WRITTEN PROBLEM
Collect every line of the material that contains the string "Task" and copy each one in full.

DATA TO PROCESS
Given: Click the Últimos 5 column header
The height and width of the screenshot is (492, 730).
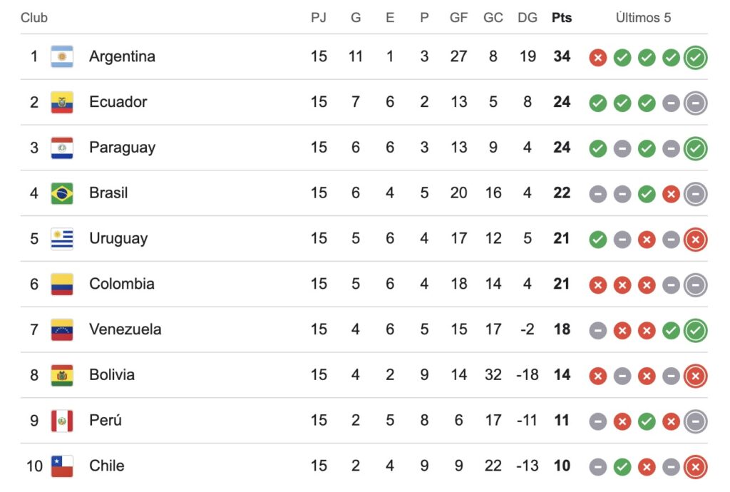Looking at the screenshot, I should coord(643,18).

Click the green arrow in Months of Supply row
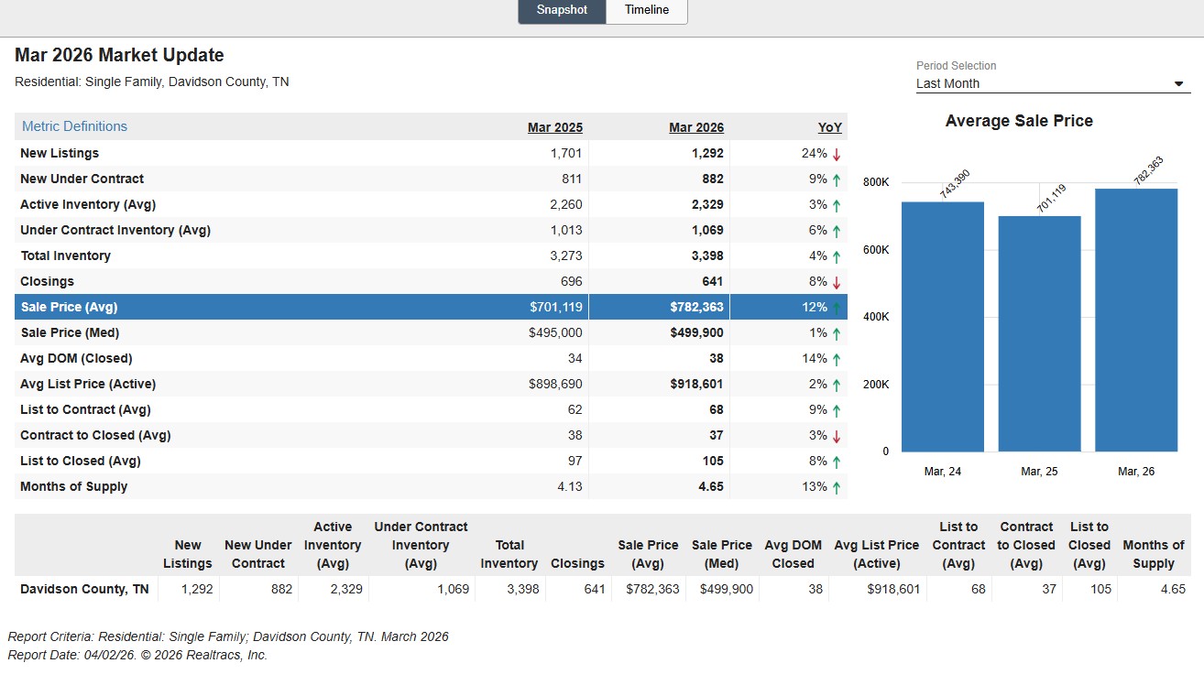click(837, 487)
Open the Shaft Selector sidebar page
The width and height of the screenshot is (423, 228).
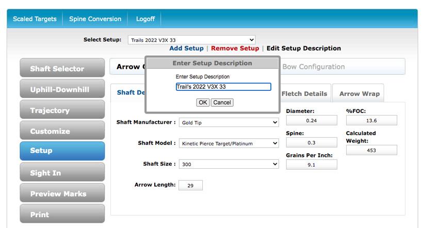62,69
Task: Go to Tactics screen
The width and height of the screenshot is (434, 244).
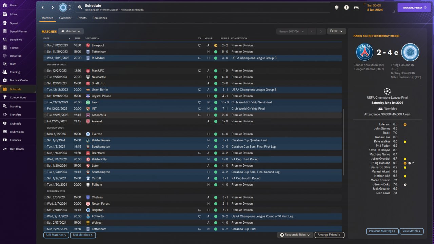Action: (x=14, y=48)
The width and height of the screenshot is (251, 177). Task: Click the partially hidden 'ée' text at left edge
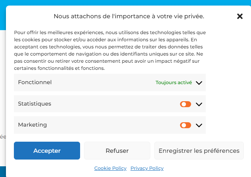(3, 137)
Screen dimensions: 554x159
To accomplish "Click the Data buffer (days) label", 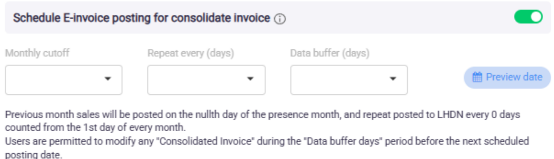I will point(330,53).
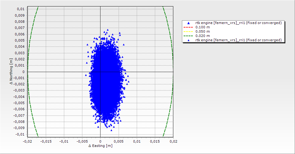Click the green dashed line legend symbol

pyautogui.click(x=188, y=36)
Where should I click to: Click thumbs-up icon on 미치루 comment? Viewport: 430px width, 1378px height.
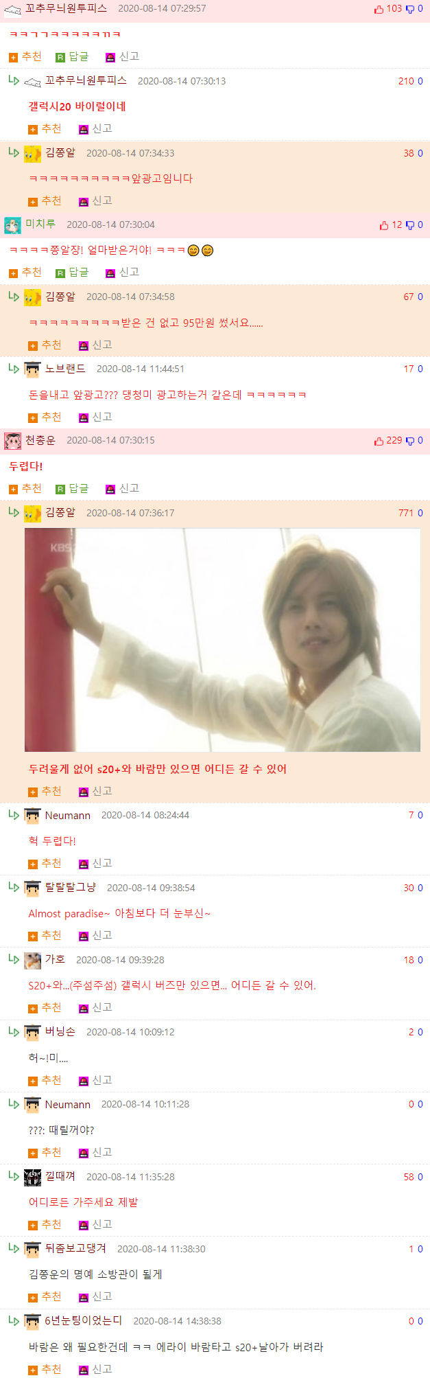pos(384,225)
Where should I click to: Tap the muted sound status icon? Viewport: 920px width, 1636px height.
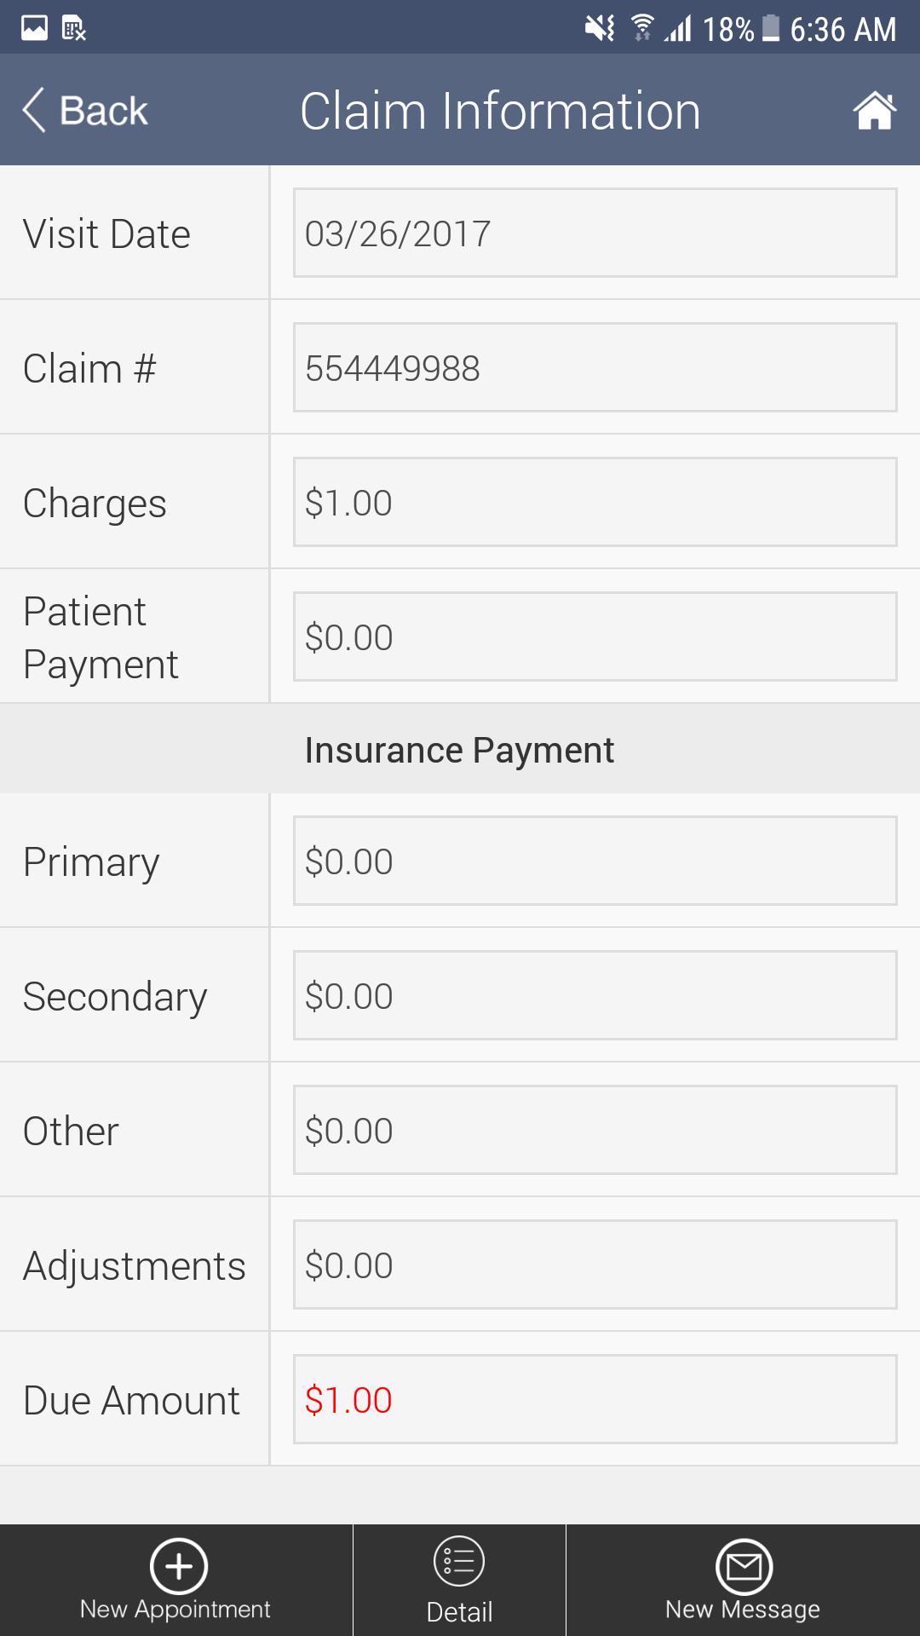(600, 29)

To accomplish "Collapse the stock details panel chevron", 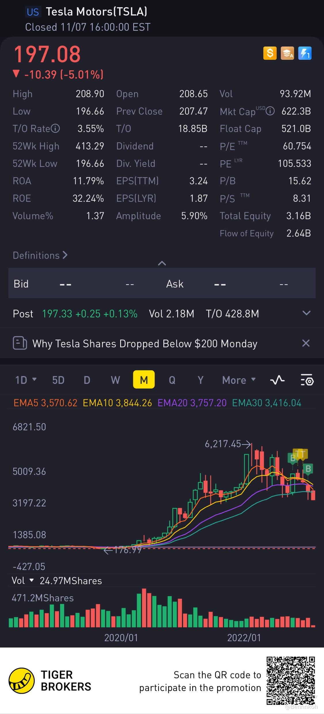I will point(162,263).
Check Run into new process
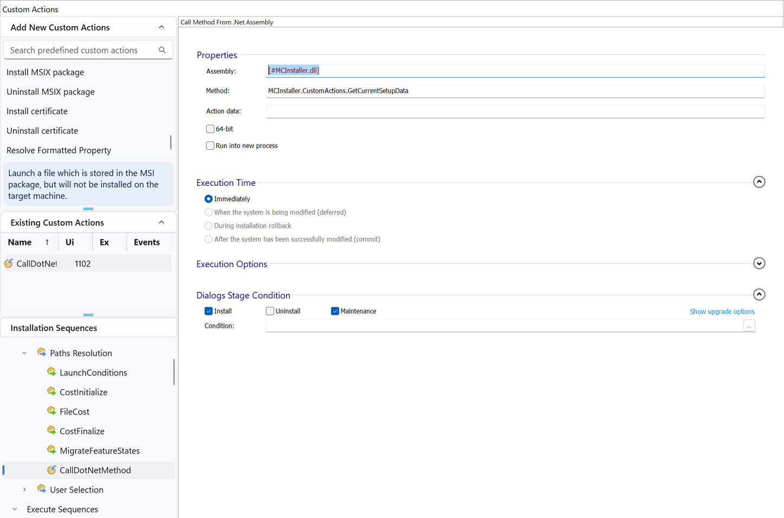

RESULT FOR THIS EXERCISE
Task: Go to Tactics screen
The width and height of the screenshot is (251, 177). Task: Click the partially hidden 'ée' text at left edge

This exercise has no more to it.